[<prev] [next>] [<thread-prev] [thread-next>] [day] [month] [year] [list]
Message-ID: <20191210141030.GP32275@shao2-debian>
Date: Tue, 10 Dec 2019 22:10:30 +0800
From: kernel test robot <rong.a.chen@...el.com>
To: "Paul E. McKenney" <paulmck@...nel.org>
Cc: LKML <linux-kernel@...r.kernel.org>,
Linus Torvalds <torvalds@...ux-foundation.org>,
lkp@...ts.01.org
Subject: Re: [LKP] Re: [rcu] ed93dfc6bc: stress-ng.icache.ops_per_sec -15.0%
regression
On Mon, Dec 09, 2019 at 04:57:08PM -0800, Paul E. McKenney wrote:
> On Mon, Dec 09, 2019 at 05:10:11PM +0800, Rong Chen wrote:
> >
> >
> > On 12/9/19 2:13 AM, Paul E. McKenney wrote:
> > > On Sun, Dec 08, 2019 at 11:29:07PM +0800, kernel test robot wrote:
> > > > Greeting,
> > > >
> > > > FYI, we noticed a -15.0% regression of stress-ng.icache.ops_per_sec due to commit:
> > > >
> > > >
> > > > commit: ed93dfc6bc0084485ccad1ff6bd2ea81ab2c03cd ("rcu: Confine ->core_needs_qs accesses to the corresponding CPU")

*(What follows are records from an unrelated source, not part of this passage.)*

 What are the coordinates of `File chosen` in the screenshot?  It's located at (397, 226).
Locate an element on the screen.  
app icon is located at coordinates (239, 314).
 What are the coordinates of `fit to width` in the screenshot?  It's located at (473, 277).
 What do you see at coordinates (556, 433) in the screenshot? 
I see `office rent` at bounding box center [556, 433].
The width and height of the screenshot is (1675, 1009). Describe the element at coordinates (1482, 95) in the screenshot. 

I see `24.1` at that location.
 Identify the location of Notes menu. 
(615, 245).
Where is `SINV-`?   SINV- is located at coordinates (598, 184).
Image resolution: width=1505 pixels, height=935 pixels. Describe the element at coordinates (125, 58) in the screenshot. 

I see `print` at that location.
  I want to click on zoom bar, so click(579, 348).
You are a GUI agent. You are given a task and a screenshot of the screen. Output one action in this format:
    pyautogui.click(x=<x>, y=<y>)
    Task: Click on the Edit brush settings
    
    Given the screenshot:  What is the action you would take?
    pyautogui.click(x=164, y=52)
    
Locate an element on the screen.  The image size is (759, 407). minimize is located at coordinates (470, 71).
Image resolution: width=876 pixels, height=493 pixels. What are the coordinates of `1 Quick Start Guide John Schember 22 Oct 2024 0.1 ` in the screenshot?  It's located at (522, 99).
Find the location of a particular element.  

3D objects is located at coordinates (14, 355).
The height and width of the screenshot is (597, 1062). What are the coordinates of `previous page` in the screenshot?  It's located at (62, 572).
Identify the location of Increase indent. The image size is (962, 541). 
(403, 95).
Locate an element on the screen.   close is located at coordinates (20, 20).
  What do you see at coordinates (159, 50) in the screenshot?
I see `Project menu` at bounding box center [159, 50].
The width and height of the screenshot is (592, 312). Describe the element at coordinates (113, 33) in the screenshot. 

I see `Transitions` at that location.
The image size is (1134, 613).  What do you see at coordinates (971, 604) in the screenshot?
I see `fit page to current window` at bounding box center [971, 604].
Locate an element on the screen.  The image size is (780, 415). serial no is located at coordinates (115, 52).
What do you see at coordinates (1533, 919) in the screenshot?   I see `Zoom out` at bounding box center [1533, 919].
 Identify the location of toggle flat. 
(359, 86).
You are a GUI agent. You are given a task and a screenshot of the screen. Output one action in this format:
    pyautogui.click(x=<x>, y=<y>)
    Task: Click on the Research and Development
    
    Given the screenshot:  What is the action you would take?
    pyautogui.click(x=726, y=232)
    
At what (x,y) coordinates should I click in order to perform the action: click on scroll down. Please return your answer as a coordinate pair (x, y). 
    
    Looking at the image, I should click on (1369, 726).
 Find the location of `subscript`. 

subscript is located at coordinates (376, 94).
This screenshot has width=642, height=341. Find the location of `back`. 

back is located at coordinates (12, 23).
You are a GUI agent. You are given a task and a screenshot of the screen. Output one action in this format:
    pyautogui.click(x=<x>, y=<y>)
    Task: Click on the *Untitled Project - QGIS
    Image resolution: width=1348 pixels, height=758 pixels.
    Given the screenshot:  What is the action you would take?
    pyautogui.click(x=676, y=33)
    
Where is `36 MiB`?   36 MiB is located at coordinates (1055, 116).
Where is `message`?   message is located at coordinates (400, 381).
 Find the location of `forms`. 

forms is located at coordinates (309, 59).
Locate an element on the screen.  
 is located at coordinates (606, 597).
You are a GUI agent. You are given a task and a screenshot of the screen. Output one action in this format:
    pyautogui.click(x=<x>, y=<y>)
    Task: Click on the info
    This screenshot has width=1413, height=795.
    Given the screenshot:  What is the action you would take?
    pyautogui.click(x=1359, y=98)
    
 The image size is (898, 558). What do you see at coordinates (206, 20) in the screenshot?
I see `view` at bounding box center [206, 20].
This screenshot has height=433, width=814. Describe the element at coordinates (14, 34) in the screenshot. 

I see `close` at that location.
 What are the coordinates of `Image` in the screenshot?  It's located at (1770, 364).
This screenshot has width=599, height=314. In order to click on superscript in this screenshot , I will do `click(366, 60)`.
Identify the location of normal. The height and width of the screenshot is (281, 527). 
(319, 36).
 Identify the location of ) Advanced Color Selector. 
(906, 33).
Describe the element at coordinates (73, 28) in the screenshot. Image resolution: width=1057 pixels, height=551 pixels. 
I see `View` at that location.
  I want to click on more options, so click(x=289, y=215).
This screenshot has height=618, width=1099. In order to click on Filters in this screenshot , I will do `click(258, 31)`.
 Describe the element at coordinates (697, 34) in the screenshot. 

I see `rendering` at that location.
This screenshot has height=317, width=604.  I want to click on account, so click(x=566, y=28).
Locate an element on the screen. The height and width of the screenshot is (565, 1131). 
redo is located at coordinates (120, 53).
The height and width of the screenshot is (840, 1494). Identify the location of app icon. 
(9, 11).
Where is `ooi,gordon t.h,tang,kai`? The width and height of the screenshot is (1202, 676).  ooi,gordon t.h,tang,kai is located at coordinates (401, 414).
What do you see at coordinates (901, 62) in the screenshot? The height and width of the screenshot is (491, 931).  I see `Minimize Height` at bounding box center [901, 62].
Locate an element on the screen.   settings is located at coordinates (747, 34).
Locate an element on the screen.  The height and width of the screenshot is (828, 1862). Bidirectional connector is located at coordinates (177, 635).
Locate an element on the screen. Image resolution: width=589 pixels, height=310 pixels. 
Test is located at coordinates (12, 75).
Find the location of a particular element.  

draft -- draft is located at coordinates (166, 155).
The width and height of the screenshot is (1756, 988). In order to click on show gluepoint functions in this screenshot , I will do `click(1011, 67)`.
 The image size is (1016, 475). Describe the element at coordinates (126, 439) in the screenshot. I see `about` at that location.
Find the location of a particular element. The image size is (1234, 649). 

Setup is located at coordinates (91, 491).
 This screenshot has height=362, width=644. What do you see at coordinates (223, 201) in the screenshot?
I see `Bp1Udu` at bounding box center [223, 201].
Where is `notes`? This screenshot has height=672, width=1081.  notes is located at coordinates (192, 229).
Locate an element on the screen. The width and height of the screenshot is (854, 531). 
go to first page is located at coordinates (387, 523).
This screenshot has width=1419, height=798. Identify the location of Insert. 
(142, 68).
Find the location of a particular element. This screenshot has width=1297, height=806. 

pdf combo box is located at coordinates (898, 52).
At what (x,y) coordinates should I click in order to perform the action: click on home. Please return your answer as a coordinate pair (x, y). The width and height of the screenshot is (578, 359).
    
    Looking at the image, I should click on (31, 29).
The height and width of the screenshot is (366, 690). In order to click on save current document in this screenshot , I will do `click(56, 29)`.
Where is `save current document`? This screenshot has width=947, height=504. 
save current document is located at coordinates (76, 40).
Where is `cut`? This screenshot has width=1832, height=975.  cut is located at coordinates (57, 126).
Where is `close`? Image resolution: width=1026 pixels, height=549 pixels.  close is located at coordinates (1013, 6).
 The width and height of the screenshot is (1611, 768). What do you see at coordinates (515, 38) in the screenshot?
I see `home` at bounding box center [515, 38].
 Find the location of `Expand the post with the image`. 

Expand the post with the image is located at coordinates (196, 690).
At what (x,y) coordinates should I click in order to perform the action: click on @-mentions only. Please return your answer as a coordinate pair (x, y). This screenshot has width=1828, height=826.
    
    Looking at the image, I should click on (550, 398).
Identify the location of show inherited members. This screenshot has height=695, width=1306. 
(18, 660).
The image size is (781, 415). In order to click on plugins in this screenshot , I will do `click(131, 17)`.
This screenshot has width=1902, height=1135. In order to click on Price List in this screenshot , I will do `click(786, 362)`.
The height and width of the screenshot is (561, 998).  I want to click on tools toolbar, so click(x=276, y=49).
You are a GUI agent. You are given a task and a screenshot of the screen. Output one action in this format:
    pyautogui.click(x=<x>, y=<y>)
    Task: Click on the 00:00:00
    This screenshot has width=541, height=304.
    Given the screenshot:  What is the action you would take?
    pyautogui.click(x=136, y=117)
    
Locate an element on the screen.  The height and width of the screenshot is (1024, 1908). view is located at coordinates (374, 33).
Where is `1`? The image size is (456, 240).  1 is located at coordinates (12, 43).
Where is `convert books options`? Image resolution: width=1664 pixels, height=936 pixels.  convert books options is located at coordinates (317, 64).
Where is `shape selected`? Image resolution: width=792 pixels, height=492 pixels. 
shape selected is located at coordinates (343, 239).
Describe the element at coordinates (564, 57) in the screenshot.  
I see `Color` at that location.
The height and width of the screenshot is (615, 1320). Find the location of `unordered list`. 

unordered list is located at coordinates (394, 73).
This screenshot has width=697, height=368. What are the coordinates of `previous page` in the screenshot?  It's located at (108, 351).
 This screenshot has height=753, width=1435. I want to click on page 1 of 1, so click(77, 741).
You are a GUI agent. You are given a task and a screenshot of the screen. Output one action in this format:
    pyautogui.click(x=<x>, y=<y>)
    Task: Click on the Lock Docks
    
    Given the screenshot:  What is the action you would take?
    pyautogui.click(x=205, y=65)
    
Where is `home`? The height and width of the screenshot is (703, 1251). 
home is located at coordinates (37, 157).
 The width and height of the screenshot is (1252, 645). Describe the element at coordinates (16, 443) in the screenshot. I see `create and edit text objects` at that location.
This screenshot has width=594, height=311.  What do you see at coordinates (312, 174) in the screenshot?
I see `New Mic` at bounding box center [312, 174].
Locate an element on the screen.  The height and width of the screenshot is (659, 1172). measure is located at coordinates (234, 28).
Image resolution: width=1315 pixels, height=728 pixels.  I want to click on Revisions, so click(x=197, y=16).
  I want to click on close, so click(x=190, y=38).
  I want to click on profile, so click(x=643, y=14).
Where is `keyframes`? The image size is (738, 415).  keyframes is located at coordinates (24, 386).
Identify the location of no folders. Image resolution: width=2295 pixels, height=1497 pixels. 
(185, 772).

> > > > https://git.kernel.org/cgit/linux/kernel/git/torvalds/linux.git master
> > > >
> > > > in testcase: stress-ng
> > > > on test machine: 96 threads Intel(R) Xeon(R) Gold 6252 CPU @ 2.10GHz with 192G memory
> > > > with following parameters:
> > > >
> > > > nr_threads: 100%
> > > > disk: 1HDD
> > > > testtime: 1s
> > > > class: cpu-cache
> > > > cpufreq_governor: performance
> > > > ucode: 0x500002c
> > > >
> > > >
> > > >
> > > >
> > > > If you fix the issue, kindly add following tag
> > > > Reported-by: kernel test robot <rong.a.chen@...el.com>
> > > >
> > > >
> > > > Details are as below:
> > > > -------------------------------------------------------------------------------------------------->
> > > >
> > > >
> > > > To reproduce:
> > > >
> > > > git clone https://github.com/intel/lkp-tests.git
> > > > cd lkp-tests
> > > > bin/lkp install job.yaml # job file is attached in this email
> > > > bin/lkp run job.yaml
> > > >
> > > > =========================================================================================
> > > > class/compiler/cpufreq_governor/disk/kconfig/nr_threads/rootfs/tbox_group/testcase/testtime/ucode:
> > > > cpu-cache/gcc-7/performance/1HDD/x86_64-rhel-7.6/100%/debian-x86_64-2019-11-14.cgz/lkp-csl-2sp5/stress-ng/1s/0x500002c
> > > >
> > > > commit:
> > > > 516e5ae0c9 ("rcu: Reset CPU hints when reporting a quiescent state")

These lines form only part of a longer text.